BOSTON (SHNS) – The state auditor has determined that the Department of Revenue has not done enough to defend sensitive taxpayer data like Social Security numbers and payment histories from cyberattacks, and the agency is working to bolster its strategic planning and training.
The audit did not unearth new instances in which sensitive data had been compromised, but Auditor Suzanne Bump’s office found that DOR “was not prepared to respond to or mitigate cyberattacks it or its vendors face” and “did not have procedures in place to guide its response to IT security incidents.”
The review covered the department’s IT and security-related activities from July 2016 through 2018.
Specifically, the audit found that DOR had not established an IT strategy committee, had not entered into an intergovernmental agreement with the Executive Office of Technology Services and Security for added cybersecurity support, lacked documentation of incident response procedures, and did not properly assess the risks associated with third-party vendors.
“The whole infrastructure for data security was missing at the Department of Revenue,” Bump said in an interview that aired Sunday morning on WCVB’s “On The Record.”
Bump said that DOR must do everything it can to protect taxpayer data from misuse, especially because it is information that taxpayers must provide to the state.
“Taxpayers have no choice but to provide this information to DOR, so it has a responsibility to do everything it can to keep it safe. If this information was improperly disclosed by the agency or one of its vendors, it could wreak havoc on the lives of millions of Bay State residents,” Bump said in a statement. “In recent years, we’ve seen what can happen when DOR does not properly protect this information. It is my hope this audit will lead to action at the agency.”
DOR said it takes steps to safeguard taxpayer data. Among those steps is real-time monitoring of all traffic in and out of its system to block threats and prevent unsecured disclosure of sensitive information. The audit’s findings have already spurred DOR to take action, as Bump’s office noted in its audit report.

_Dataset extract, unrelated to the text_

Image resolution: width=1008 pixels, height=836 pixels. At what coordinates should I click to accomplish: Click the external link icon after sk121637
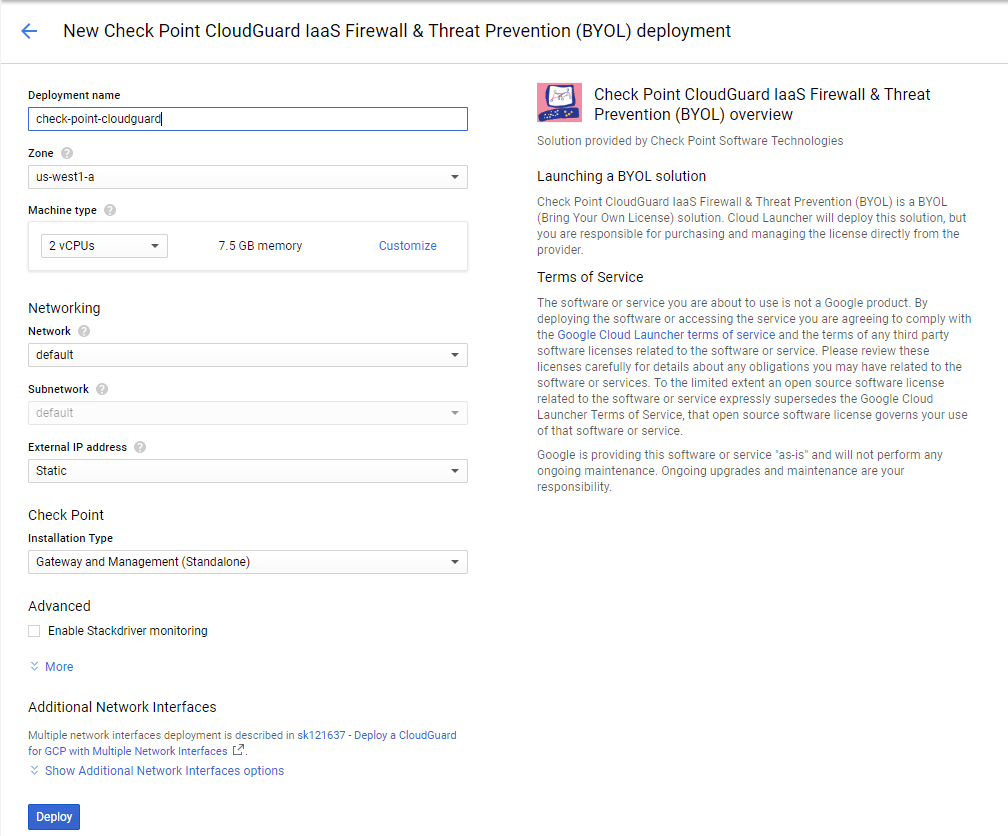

“DOR is committed to ensuring information security and has already taken steps to address findings in this audit including developing new policies and procedures, and forming work groups to evaluate risks and compliance,” Patrick Marvin, a spokesman for the Executive Office of Administration and Finance, said. “The audit found procedural and documentation shortcomings only and did not find any instances of personal data being exposed or used inappropriately.”
DOR told auditors from Bump’s office that it will work with EOTSS to establish a “governance, risk and compliance” committee that will meet at least annually, and is revising its incident response policy and incident response plan to include dry runs and drills. The department also said that an agreement between it and EOTSS “is currently being updated.”
In her segment on WCVB on Sunday and in a press release announcing the audit Monday, Bump noted that DOR dealt with “a series of incidents that inappropriately exposed sensitive data” during the audit period. She specifically mentioned a data breach at DOR that made the private information of 39,000 business taxpayers visible to other firms, the department’s failure to deliver timely child support payments to about 1,500 parents, and a DOR error that led to the personal information of thousands of child support payers being sent to companies other than those that employed the payers.
“Thirty-nine thousand companies had their business and tax information exposed and then there were 6,100 misdirected child support enforcement notices,” Bump said on WCVB. “In all of those instances, people had their information exposed.”
Bump’s audit comes at a time when state and municipal officials have been forced to pay more attention to cybersecurity because of the widespread shift to doing business over the internet and the recent spate of incidents in which cybercriminals have sought to extort cities and towns by inappropriately gaining access to municipal files.
Through an effort backed by $300,000 in funding managed by the MassCyberCenter at the MassTech Collaborative, the state is hoping to help each of the state’s 351 cities and towns bolster their cybersecurity readiness. Gov. Charlie Baker has also ramped up attention on cybersecurity matters and has been pressing lawmakers to approve the $1.15 billion IT bond bill he filed in April.
The borrowing bill (H 3687) would authorize $600 million in spending on information technology infrastructure that the administration said would “help fortify the Commonwealth’s defenses and against cyber attacks” and improve residents’ ability to interact digitally with government, including for health care, housing and other services. Among the projects to be funded is a new $135 million “Security Operations Center.”
In the fall, Baker said he would have liked to have seen the Legislature pass the bond bill before it recessed for the holidays, but he said it is imperative that it get done by July. At a hearing on that bill, Baker’s cybersecurity chief told lawmakers that the state’s cyberinfrastructure is constantly being pinged for weaknesses.
“Every day, we have attacks,” Secretary of Technology Services and Security Curtis Wood said in September. “I will say as of today on a daily basis we receive about 525 million probes a day from foreign soil.”
Baker’s bill has been redrafted and advanced by the State Administration and Regulatory Oversight Committee and the House Committee on Bonding, Capital Expenditures and State Assets. The latest version (H 4104) is pending before the House Ways and Means Committee.